The pandemic has battered New York City businesses, with almost 6,000 closures, a jump of about 40% in bankruptcy filings across the region and shuttered storefronts in the business districts of all five boroughs.

It’s going to get worse.

This fall, the nation’s largest city will see even more padlocked doors as companies burn through federal and private loans they tapped in March, landlords boot businesses that can’t make rent, and plummeting temperatures chill outdoor dining and shopping.

“By late fall, there will be an avalanche of bankruptcies,” said Al Togut, a lawyer who has handled insolvencies for small businesses and huge corporations like Enron. “When the cold weather comes, that’s when we’ll start to see a surge in bankruptcies in New York City.”

New York City and its businesses have reached a pivotal point. After over six months with the specter of Covid-19 hovering in every subway car and corner bodega, the virus is showing signs of resurgence.

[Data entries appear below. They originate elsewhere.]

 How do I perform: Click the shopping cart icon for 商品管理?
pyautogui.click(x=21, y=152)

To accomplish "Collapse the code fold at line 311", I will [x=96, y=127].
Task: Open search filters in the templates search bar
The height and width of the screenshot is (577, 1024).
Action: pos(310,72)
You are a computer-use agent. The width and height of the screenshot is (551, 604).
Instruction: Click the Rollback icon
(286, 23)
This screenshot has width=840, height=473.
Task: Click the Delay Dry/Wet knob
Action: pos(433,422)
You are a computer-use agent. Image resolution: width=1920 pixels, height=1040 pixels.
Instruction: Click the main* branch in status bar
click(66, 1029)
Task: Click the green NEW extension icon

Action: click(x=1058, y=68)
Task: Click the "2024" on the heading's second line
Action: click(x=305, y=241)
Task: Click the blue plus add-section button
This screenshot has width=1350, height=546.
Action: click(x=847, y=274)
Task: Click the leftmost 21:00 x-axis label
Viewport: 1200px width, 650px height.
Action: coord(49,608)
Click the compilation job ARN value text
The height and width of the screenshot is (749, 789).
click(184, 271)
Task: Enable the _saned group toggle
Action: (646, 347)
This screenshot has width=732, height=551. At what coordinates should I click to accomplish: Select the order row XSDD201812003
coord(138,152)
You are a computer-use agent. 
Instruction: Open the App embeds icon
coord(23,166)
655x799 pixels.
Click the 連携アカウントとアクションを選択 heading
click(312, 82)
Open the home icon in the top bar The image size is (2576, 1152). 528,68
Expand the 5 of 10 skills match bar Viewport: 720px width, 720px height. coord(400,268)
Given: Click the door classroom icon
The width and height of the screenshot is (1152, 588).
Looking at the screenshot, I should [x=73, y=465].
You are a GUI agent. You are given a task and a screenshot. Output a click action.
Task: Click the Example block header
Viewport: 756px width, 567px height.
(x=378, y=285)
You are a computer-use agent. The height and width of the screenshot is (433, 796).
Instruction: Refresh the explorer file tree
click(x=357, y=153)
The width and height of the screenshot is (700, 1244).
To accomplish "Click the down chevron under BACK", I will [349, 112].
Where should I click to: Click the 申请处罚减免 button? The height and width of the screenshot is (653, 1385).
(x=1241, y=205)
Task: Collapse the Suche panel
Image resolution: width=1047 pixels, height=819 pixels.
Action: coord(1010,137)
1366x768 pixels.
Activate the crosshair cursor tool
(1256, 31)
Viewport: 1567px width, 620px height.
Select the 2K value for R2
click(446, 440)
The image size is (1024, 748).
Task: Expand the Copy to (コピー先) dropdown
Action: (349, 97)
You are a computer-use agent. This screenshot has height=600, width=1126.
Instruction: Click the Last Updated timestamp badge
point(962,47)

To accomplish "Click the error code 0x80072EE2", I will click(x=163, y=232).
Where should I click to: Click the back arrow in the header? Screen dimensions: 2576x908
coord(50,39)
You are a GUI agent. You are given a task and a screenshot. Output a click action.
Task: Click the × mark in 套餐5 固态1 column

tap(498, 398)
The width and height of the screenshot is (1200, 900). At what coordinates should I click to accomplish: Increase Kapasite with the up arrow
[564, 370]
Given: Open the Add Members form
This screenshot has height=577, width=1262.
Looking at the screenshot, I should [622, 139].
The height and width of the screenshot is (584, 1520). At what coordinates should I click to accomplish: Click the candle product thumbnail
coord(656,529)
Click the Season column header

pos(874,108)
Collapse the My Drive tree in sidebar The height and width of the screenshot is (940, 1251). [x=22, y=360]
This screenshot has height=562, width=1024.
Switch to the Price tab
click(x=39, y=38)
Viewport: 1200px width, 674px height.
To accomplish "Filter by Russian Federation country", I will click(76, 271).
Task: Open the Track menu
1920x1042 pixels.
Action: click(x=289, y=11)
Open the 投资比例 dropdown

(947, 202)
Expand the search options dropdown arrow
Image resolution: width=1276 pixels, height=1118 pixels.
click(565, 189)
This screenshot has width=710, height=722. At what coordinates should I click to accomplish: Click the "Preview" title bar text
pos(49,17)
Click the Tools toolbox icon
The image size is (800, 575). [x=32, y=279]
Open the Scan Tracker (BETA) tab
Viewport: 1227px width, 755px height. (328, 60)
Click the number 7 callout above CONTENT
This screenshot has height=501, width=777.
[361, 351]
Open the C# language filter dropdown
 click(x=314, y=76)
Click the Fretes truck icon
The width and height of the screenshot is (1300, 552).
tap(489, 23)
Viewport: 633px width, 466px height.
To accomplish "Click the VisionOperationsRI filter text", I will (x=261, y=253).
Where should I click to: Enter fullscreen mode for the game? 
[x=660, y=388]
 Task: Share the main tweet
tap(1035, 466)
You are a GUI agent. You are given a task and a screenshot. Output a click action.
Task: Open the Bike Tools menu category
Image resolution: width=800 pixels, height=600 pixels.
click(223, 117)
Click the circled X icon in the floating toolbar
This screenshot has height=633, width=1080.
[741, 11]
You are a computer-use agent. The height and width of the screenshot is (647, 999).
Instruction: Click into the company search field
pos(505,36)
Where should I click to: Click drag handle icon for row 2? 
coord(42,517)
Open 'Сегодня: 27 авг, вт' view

The state of New York on Saturday reported more than 1,000 new cases for the first time since early June. Spikes emerged in south Brooklyn and Queens neighborhoods with large Orthodox Jewish communities, just as they observed Yom Kippur. Meanwhile, principals called on the state to take over schools days before they restart in-person classes, saying Mayor Bill de Blasio failed to ensure enough staff to open safely.

The coming wave of business closings will touch every New Yorker as jobs get scarcer, neighborhoods lose beloved shops and families run out of cash.